Erik kept his senses alert, scanning for any new clues or hints of the direction the remaining thaids had taken when fleeing the bloody scene.
It wasn’t long before tracks led the group toward the sounds of battle: vicious roars and the
crash of trees.
While urging the clones into a swift gallop, Erik and the group broke into a small clearing nestled within the forest, but that wasn’t natural; it had been made by the two creatures fighting, exactly like the previous one they found. The difference was that this was still under the making, as the battle between the creatures was going on.
There, before them, raged a brutal fight between two massive thaids.
One was a hulking Metalfur bear, whose pelt transformed into jagged metal. The other was a Luminaclaw bear, its fur alight with a fiery glow that illuminated the space.
The Metalfur swiped with its claws, and the fur on it turned into metal.

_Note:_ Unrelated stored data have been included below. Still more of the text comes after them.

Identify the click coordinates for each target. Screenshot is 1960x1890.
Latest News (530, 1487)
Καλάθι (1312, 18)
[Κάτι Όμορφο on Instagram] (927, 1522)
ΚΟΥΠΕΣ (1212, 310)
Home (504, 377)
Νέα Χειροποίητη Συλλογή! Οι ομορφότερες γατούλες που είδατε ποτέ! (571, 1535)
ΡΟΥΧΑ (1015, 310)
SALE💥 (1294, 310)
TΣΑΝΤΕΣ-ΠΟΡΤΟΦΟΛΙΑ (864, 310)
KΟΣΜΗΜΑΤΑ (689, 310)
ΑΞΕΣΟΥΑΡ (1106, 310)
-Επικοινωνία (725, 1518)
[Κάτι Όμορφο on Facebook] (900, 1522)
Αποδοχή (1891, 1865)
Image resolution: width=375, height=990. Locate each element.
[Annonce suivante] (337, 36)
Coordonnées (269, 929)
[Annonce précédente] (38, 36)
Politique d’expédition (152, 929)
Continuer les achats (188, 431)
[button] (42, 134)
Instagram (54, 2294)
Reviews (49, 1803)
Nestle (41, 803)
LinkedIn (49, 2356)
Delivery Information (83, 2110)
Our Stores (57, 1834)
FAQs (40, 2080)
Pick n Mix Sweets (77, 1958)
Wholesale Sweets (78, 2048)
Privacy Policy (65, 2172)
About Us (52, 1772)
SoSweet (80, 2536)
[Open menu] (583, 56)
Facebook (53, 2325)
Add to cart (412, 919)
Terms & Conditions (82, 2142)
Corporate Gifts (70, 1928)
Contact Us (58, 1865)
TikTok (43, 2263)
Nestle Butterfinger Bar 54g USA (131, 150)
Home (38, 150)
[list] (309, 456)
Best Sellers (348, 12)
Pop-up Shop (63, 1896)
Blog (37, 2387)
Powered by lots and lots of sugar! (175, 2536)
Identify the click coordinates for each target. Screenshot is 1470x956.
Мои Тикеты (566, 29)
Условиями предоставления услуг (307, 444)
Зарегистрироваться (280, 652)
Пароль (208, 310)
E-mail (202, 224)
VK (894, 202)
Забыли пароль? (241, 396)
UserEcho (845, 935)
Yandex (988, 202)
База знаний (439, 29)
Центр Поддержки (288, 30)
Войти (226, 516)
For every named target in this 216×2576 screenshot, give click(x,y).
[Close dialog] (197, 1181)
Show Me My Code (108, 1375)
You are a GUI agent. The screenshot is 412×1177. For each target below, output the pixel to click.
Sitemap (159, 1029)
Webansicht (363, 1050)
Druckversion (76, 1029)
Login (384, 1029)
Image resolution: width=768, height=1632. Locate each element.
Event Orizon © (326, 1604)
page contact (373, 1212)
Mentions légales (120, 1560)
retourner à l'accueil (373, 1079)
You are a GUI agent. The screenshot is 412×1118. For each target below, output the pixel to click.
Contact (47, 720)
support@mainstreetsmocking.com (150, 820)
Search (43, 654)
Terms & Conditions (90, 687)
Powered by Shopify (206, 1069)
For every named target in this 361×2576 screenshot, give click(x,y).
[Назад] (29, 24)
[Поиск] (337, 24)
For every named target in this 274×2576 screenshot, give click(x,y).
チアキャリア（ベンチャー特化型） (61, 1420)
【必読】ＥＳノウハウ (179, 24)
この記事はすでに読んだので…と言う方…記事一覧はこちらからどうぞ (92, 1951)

“That’s why the female Luminaclaw bear had all those holes.”
The swipe gouged chunks from its opponent but was unable to penetrate deep.
Only the fur did, but the Luminaclaw minimized the damage by beck-stepping.
It also retaliated by belching gouts of starry flame, scorching the earth but glancing harmlessly off the steel hide.
It was day now, and it was at that moment that the creature’s power was weaker. Both creatures were wounded, leaking blood, and torn by gashes. The Metalfur bear was in a worse state; it fought against two opponents, after all. How it killed one in such a state was a
mystery.
Their primal fury kept them locked in combat, dealing blow after punishing blow with no sign
of tiring.
Erik took in the scene, analyzing strengths and weaknesses. This fight had been raging for some time and would see both thaids destroy each other, given their current state.